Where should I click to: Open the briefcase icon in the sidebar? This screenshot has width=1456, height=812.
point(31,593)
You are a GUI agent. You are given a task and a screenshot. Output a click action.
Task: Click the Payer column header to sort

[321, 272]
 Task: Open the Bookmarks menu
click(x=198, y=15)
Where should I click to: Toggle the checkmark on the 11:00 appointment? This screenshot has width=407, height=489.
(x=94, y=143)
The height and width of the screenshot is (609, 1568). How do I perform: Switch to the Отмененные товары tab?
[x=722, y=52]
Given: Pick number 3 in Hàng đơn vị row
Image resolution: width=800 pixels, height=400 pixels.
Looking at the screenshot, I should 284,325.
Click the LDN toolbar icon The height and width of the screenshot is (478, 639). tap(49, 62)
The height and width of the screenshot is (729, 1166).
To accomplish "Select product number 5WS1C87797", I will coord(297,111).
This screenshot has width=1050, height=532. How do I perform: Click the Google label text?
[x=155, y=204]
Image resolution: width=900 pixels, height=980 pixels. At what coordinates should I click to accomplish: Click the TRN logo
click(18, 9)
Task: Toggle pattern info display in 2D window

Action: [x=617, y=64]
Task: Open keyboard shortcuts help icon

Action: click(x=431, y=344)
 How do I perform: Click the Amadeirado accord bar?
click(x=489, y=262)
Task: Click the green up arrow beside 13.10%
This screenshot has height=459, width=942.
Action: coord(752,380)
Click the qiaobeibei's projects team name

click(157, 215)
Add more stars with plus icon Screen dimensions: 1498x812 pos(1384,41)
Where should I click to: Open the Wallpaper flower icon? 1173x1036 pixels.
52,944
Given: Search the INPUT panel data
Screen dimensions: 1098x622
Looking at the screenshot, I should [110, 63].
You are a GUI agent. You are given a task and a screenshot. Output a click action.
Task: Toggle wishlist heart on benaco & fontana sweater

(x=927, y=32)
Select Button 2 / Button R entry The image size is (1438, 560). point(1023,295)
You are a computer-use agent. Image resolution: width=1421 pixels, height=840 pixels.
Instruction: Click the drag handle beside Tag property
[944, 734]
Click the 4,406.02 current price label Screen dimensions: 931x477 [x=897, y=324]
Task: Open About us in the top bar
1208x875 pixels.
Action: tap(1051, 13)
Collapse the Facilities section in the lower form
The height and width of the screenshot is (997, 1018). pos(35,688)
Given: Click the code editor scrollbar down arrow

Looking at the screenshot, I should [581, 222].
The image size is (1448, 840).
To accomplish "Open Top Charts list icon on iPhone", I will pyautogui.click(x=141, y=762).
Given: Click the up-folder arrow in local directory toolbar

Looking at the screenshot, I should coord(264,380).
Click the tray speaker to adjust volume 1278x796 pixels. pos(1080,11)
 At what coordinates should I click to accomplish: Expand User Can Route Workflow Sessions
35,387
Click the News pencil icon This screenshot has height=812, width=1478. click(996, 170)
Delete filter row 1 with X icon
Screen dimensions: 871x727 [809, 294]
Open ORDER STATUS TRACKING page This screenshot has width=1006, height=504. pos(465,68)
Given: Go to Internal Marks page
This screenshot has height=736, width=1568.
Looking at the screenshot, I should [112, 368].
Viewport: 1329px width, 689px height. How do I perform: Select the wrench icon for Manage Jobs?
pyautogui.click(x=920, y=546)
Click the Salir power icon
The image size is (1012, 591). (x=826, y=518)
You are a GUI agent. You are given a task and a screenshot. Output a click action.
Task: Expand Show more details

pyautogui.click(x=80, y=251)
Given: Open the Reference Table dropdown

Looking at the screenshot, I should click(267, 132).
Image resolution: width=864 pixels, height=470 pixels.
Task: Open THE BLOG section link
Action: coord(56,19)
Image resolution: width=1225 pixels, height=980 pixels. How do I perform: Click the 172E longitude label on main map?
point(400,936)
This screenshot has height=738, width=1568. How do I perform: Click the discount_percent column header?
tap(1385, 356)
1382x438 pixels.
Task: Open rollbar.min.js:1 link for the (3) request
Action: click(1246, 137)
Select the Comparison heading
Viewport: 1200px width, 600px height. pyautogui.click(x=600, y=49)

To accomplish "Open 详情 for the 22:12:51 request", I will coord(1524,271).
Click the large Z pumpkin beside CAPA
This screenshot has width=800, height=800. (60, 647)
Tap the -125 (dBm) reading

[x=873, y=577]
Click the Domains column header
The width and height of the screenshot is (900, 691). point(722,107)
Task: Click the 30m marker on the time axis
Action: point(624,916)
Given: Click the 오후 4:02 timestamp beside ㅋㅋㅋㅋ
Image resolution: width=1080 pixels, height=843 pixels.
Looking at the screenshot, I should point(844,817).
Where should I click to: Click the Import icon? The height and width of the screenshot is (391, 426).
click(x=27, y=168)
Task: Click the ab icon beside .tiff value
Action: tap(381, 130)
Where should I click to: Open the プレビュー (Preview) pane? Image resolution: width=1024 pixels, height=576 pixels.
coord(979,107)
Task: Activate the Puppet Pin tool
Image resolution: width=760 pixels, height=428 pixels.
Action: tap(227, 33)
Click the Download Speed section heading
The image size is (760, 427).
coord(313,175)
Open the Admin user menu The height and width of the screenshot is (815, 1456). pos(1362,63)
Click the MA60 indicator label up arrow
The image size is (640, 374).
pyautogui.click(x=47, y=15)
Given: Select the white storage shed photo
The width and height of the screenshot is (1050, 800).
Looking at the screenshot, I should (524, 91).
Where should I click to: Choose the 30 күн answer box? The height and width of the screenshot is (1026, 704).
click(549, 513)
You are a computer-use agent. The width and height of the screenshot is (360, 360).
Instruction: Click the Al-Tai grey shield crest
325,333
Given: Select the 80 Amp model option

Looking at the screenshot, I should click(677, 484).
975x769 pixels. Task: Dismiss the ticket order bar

## What is required
Find the line that contains "Image resolution: width=1225". Restate it and all lines after it exactly, ending with the final line of the data.

## Solution to this problem
Image resolution: width=1225 pixels, height=980 pixels. How do I perform: Click the 172E longitude label on main map?
point(400,936)
This screenshot has height=738, width=1568. How do I perform: Click the discount_percent column header?
tap(1385, 356)
1382x438 pixels.
Task: Open rollbar.min.js:1 link for the (3) request
Action: click(1246, 137)
Select the Comparison heading
Viewport: 1200px width, 600px height. pyautogui.click(x=600, y=49)

To accomplish "Open 详情 for the 22:12:51 request", I will coord(1524,271).
Click the large Z pumpkin beside CAPA
This screenshot has width=800, height=800. (60, 647)
Tap the -125 (dBm) reading

[x=873, y=577]
Click the Domains column header
The width and height of the screenshot is (900, 691). point(722,107)
Task: Click the 30m marker on the time axis
Action: point(624,916)
Given: Click the 오후 4:02 timestamp beside ㅋㅋㅋㅋ
Image resolution: width=1080 pixels, height=843 pixels.
Looking at the screenshot, I should point(844,817).
Where should I click to: Click the Import icon? The height and width of the screenshot is (391, 426).
click(x=27, y=168)
Task: Click the ab icon beside .tiff value
Action: tap(381, 130)
Where should I click to: Open the プレビュー (Preview) pane? Image resolution: width=1024 pixels, height=576 pixels.
coord(979,107)
Task: Activate the Puppet Pin tool
Image resolution: width=760 pixels, height=428 pixels.
Action: tap(227, 33)
Click the Download Speed section heading
The image size is (760, 427).
coord(313,175)
Open the Admin user menu The height and width of the screenshot is (815, 1456). pos(1362,63)
Click the MA60 indicator label up arrow
The image size is (640, 374).
pyautogui.click(x=47, y=15)
Given: Select the white storage shed photo
The width and height of the screenshot is (1050, 800).
Looking at the screenshot, I should (524, 91).
Where should I click to: Choose the 30 күн answer box? The height and width of the screenshot is (1026, 704).
click(549, 513)
You are a computer-use agent. The width and height of the screenshot is (360, 360).
Instruction: Click the Al-Tai grey shield crest
325,333
Given: Select the 80 Amp model option

Looking at the screenshot, I should click(677, 484).
975x769 pixels. Task: Dismiss the ticket order bar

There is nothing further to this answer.